* [Selected passage]
_____
It sometimes seems that the Last Man of our times can only rise above nihilism by obsessing about and protesting racism, collapsing on clichés in private life, or else hypocrisy.

But the Last Man is also a feminist, obsessed with making Woman equal to Man — but using as a standard of judgment only the successes of the most esteemed men. Today’s feminists notoriously insist that the numbers of women should equal the numbers of men in roles of political and corporate leadership, and as workers in STEM fields, and the like. But somehow they never complain about the ratio of men to women in homelessness, suicides, or in dangerous, grisly jobs. Do feminists thereby make of their anti-sexism another form of sexism? Maybe. And their agenda may, like the statism that keeps some populations away from responsibility and progress, be, indeed, systemic.

What it is, really, though?

A form of classism.

Feminists only look to match the successes of the alpha males, and impute to alphas and betas invidious discrimination, all the while scorning the failures among men, the low-status men, the daily workers and get-byers — the gammas; the “neckbeards”; the “deplorables” — and carrying on the old class hierarchies of “patriarchy” into their brave new world of welfare-state gynocracy.

In complaining about systemic sexism, and racism, the modern intersectionalist progressive advances systemic classism. These progressives/socialists/social engineers abandon any attempt at establishing a general, universalizable rule of conduct, instead demanding that the State engineer “just the right” consequences in terms of ratios by race (which they get to define) and by “gender” (which they cannot help but misdefine) — making a systemic form of discrimination that is worse, I think, than what we find in an open society.

Perhaps they are well-intentioned. But I am, increasingly, failing to see the good intentions. When they have so much opportunity to look at the actual numbers and trends and evidence (as well as logic) of human interaction, instead always pushing the same sort of class-based, group-indexed agenda, and, further, deflecting when evidence is brought against their ideas —

  • by Thomas Sowell, for example;
  • by Charles Murray, for another;
  • by Christina Hoff Sommers, for a third;
  • by a host of others

— then I think the question to ask is: are the biggest proponents of systemic discrimination the social engineers themselves?
_____
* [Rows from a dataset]

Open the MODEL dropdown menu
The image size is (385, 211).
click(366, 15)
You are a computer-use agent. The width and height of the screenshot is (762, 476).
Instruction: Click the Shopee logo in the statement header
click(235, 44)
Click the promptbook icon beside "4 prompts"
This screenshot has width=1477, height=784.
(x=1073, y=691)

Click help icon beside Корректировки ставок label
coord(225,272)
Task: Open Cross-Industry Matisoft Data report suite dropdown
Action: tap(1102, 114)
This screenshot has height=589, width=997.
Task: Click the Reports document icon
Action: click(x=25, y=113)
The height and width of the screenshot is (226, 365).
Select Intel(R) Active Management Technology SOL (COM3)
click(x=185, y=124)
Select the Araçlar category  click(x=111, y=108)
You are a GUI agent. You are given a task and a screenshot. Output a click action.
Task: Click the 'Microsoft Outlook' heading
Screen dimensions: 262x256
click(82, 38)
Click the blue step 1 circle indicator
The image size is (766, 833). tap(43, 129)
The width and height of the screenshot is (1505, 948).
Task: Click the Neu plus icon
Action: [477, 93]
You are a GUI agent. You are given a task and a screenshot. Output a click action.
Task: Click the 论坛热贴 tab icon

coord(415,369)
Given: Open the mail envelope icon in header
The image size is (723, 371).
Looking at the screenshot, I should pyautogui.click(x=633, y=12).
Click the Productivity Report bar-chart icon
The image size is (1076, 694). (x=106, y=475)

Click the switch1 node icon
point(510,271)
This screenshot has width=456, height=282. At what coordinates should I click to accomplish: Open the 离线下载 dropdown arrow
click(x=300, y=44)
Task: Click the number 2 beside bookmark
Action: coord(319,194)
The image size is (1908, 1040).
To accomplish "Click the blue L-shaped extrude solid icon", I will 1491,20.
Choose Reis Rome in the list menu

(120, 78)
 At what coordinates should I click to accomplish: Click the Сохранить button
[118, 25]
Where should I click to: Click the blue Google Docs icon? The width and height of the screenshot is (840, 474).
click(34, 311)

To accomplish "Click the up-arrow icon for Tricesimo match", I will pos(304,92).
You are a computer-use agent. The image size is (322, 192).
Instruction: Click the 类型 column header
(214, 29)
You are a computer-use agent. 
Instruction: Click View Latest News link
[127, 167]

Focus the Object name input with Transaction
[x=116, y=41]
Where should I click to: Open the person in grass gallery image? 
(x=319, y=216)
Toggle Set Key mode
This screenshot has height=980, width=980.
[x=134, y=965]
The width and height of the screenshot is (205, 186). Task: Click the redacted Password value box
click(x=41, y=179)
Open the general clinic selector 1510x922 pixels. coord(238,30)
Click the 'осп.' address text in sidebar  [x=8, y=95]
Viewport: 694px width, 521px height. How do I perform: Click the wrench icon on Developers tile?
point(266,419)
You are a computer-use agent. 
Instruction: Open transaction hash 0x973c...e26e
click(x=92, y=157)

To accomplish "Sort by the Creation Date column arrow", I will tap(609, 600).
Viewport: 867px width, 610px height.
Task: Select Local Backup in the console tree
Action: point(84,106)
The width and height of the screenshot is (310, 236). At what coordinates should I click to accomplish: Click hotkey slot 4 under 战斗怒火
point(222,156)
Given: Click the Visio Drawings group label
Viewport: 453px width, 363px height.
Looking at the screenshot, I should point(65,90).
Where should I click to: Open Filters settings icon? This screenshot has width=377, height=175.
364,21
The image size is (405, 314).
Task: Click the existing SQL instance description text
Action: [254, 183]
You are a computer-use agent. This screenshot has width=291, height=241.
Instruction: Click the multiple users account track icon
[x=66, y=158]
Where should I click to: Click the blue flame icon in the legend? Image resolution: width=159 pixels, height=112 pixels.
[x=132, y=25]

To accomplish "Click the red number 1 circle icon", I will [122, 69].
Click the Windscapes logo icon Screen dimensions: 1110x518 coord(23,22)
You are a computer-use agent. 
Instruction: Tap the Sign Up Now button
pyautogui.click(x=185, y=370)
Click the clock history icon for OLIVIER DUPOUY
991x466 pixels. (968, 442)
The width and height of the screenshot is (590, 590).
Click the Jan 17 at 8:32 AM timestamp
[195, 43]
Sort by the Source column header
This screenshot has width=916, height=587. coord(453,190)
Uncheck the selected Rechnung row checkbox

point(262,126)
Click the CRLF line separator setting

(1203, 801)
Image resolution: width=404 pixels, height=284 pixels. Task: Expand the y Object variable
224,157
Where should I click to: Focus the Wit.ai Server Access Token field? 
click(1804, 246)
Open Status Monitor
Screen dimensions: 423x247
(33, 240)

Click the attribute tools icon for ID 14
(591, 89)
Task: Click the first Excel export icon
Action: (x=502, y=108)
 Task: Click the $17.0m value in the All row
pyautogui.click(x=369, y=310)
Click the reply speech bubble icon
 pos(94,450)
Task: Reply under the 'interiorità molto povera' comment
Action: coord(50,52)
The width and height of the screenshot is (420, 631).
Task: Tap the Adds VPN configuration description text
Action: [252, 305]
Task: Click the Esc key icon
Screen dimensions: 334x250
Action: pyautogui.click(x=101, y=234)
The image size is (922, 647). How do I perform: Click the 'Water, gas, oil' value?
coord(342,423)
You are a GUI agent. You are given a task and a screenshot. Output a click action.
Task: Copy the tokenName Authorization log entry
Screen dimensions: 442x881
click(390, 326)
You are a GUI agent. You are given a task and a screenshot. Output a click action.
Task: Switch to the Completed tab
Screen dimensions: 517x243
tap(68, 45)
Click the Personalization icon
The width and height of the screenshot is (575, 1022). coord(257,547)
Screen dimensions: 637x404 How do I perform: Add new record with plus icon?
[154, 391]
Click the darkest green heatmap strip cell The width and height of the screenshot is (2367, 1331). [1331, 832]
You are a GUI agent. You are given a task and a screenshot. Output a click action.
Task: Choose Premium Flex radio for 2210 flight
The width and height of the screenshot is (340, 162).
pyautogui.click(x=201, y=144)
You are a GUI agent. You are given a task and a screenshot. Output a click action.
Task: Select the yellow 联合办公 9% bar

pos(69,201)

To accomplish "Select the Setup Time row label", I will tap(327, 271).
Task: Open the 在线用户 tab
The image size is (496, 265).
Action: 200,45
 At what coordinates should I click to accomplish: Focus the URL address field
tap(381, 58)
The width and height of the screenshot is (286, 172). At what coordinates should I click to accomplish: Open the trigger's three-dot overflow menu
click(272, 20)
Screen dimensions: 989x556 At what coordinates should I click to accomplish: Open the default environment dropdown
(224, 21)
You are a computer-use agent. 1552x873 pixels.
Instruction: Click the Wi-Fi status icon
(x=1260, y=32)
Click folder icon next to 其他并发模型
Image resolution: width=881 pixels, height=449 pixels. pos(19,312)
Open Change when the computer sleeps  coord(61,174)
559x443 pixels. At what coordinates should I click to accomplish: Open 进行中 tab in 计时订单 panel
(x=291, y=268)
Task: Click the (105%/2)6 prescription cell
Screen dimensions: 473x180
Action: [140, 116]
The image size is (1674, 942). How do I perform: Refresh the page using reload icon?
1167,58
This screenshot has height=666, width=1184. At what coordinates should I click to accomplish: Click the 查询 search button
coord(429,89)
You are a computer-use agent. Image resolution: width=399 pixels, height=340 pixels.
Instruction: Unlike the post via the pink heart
_____
* [Problems]
(A) Update the entries in the part that opens with the line containing "Click folder icon next to 其他并发模型" and runs through the end of the entries, putting "Where should I click to" wherever "At what coordinates should I click to accomplish" appears and leaving everything else as it is.
(B) Pick up the essay about feminism and systemic classism after its last sentence and keep writing.
The text and the entries have nothing to do with each other.

* [Response list]
(A)
Click folder icon next to 其他并发模型
Image resolution: width=881 pixels, height=449 pixels. pos(19,312)
Open Change when the computer sleeps  coord(61,174)
559x443 pixels. Where should I click to: Open 进行中 tab in 计时订单 panel
(x=291, y=268)
Task: Click the (105%/2)6 prescription cell
Screen dimensions: 473x180
Action: [140, 116]
The image size is (1674, 942). How do I perform: Refresh the page using reload icon?
1167,58
This screenshot has height=666, width=1184. Where should I click to: Click the 查询 search button
coord(429,89)
You are a computer-use agent. Image resolution: width=399 pixels, height=340 pixels.
Instruction: Unlike the post via the pink heart

(B)
The answer is yes.

And their favored forms of systemic racism and sexism are blighting more and more lives every year, male and female, white as well as all the darker shades. These isms create new class structures. Indeed, the class structures are well in place. It is the old rule: insiders and their protected groups versus the outsiders. And it should surprise no one that the most enthusiastic supporters of intersectionalist progressivism can be found in the most pampered and “privileged” of institutions, the Academy, and in the cheerleader corps of journalism, as well.

The only sure response to this is establishing a rule of law. That is, encourage a refined individualism that judges everybody by their actions, not their skin color or sex organs. Judge people by themselves, the “content of their character” and the fruits of their deeds, not by whatever group they happen to belong to.


* It is worth noting that the trend lines for poverty in America were in steep decline in America . . . but leveled out only a few years after LBJ’s much-vaunted, much-promoted “Great Society” welfare system kicked in.